Secretary of State Hillary Rodham Clinton on Wednesday accused Sudan's leader of trying to scuttle a historic peace deal that created the world's newest country last year.
Clinton told a House panel that Sudanese President Omar al-Bashir's regime in Khartoum is actively trying to undermine the government of South Sudan and that the Obama administration will look at new ways to build pressure on them to stop. Her comments came in response to a lawmaker's question about reported bombing attacks on refugees fleeing violence in the south and firefights between southern and northern troops.
"I think that what we've got with Bashir is a very determined effort to try to undo the results of the comprehensive peace agreement," Clinton said.
South Sudan was created last year after southern Sudanese voted to secede from Sudan in a referendum required by a 2005 peace agreement that ended the country's long-running civil war. Clinton noted that the people of the South had voted overwhelmingly for independence and lamented that Bashir, after initially embracing the results and attending the inauguration of South Sudan's president, had been involved in "a steady effort to undermine this new state.
"We will certainly look at trying to up the pressure on Khartoum and on Bashir personally," she said.
Earlier this month, South Sudan accused Sudan of bombing a border town, violating a non-aggression agreement between the two nations just hours after it was signed.
That agreement was inked during talks to resolve outstanding provisions of the 2005 peace deal, including the division of the two nations' once-unified oil industry.
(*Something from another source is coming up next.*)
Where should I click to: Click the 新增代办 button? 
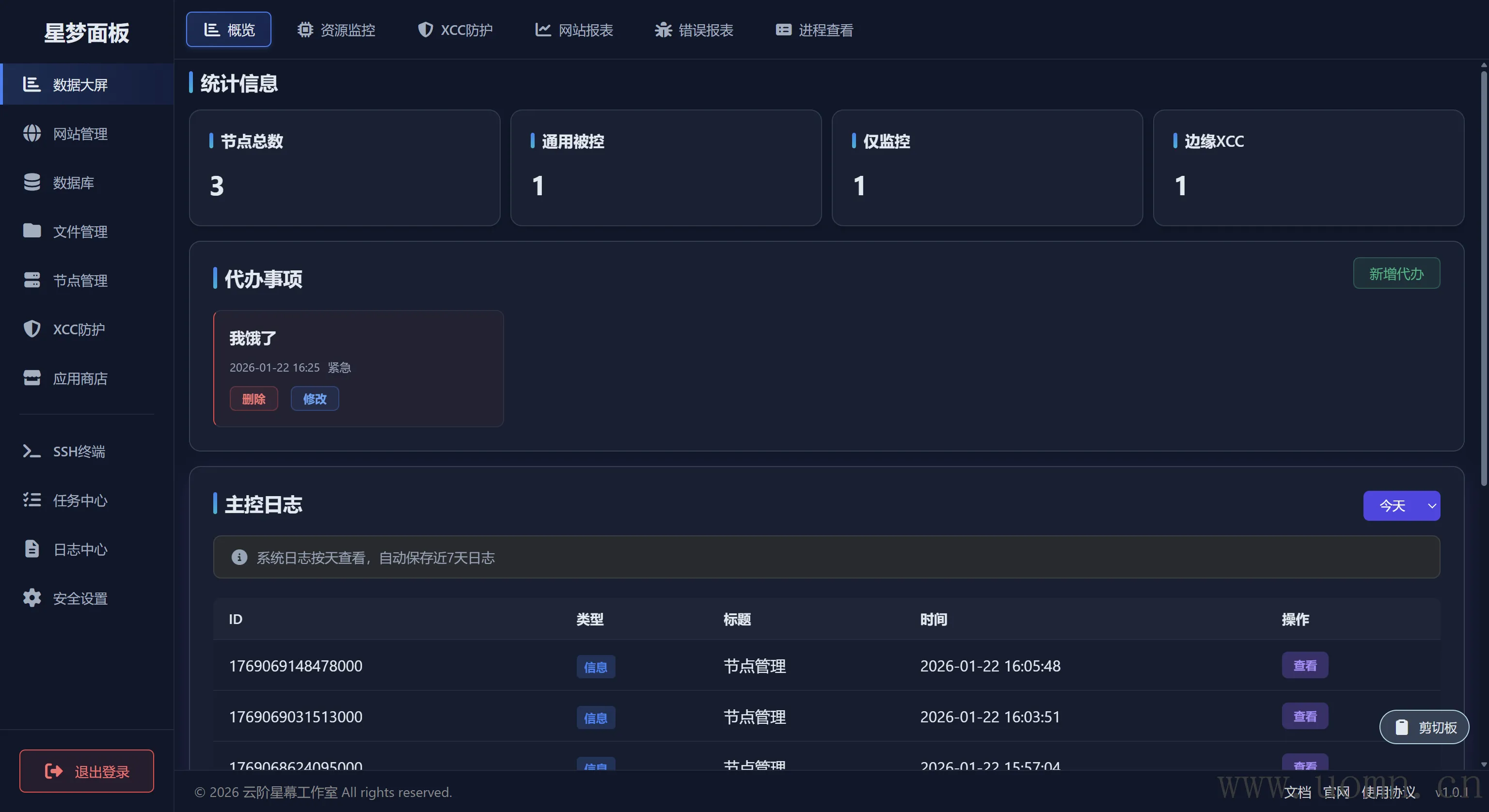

South Sudan inherited nearly three quarters of Sudan's oil production but its oil must still exported through pipelines through Sudan.
The two countries have been unable to agree on the transport fees the south should pay. In lieu of an agreement, Sudan declared it would take a percentage of the South's oil as in-kind payments prompting the South to accuse Khartoum of stealing its oil and shut down all production in its oil fields, depriving Khartoum of a critical source of income.
The two countries are also far apart on other issues such as the demarcation of the north-south border and the status of the disputed Abyei region.